The Reflection is eleventh studio album by Keb' Mo'. It was released on August 2, 2011, through Yolabelle International and distributed through Rykodisc. It was his first full-length studio album since the release of Suitcase in 2006 and featured guest performances by Vince Gill, Dave Koz and India Arie. After the termination of his contract with Sony, Moore 'took the time to get my family started and study the record business as it is now and where it’s going'. This album differs stylistically from his past record, and was describes as having an 'adult-contemporary' vibe. It includes renditions of "One of These Nights" by The Eagles and "Crush on You" by Kevin So.

The album was recorded over a three-year period that saw Moore move from Los Angeles to Nashville, and suffering the loss of a number of instruments during the 2010 floods.

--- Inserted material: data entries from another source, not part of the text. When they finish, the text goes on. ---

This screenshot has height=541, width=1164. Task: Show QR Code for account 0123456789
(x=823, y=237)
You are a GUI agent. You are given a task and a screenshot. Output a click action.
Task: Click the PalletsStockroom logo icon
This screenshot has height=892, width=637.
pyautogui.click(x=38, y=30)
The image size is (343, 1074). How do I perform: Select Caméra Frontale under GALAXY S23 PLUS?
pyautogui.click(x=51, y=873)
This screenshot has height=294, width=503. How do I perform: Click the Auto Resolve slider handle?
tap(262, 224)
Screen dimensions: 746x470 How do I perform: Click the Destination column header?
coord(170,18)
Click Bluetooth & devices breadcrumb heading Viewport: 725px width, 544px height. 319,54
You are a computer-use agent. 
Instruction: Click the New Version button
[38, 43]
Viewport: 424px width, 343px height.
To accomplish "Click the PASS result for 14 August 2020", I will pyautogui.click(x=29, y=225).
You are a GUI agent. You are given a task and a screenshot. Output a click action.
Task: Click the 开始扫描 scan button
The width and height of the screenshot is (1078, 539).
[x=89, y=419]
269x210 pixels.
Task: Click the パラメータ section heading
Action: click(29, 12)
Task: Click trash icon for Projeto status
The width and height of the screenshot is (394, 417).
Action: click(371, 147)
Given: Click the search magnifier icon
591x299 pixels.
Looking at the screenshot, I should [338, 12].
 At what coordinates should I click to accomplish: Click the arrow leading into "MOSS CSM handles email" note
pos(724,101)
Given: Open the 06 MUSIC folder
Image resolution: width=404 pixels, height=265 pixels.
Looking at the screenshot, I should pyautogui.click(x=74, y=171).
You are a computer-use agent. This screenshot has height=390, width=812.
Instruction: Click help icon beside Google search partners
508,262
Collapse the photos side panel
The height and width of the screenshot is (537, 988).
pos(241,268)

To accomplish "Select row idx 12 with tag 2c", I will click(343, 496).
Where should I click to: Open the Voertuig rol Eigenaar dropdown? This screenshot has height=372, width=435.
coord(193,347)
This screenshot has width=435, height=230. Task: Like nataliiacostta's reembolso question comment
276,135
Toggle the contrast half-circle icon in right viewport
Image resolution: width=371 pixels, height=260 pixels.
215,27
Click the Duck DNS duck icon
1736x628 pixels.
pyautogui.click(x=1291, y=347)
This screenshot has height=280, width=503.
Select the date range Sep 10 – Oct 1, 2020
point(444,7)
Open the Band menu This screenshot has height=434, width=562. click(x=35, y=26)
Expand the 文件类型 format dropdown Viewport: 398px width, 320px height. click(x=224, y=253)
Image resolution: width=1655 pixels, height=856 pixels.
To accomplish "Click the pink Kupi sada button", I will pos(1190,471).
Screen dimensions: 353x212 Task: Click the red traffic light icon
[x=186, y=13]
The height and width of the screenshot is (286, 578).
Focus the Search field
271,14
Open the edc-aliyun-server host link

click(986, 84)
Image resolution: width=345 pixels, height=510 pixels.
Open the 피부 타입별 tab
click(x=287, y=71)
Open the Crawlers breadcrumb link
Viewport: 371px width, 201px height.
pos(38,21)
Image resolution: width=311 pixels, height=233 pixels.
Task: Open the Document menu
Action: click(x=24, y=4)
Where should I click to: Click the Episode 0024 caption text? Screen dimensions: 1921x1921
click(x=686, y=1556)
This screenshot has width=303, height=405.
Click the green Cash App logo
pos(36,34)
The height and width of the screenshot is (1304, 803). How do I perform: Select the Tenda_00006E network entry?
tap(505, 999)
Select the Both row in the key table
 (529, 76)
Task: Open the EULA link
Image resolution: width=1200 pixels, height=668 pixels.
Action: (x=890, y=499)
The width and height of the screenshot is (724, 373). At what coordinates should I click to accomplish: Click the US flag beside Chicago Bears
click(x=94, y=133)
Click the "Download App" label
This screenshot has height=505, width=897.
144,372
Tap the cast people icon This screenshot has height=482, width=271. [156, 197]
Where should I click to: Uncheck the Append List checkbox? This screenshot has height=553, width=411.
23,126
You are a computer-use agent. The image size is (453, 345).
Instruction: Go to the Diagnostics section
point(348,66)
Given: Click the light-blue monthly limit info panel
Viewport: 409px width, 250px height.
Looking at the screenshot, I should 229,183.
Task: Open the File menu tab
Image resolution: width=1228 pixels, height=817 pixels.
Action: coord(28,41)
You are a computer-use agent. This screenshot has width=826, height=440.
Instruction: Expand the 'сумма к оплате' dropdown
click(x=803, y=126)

Besides two covers, he co-wrote with Gill, Melissa Manchester, Alan Rich, and Maia Sharp. The song "Inside Outside" was written together with Skip Ewing. The song "We Don't Need It" had originally been recorded for the Keep it Simple album, while the traditional "Something Within" included contributions from Moore's extended family.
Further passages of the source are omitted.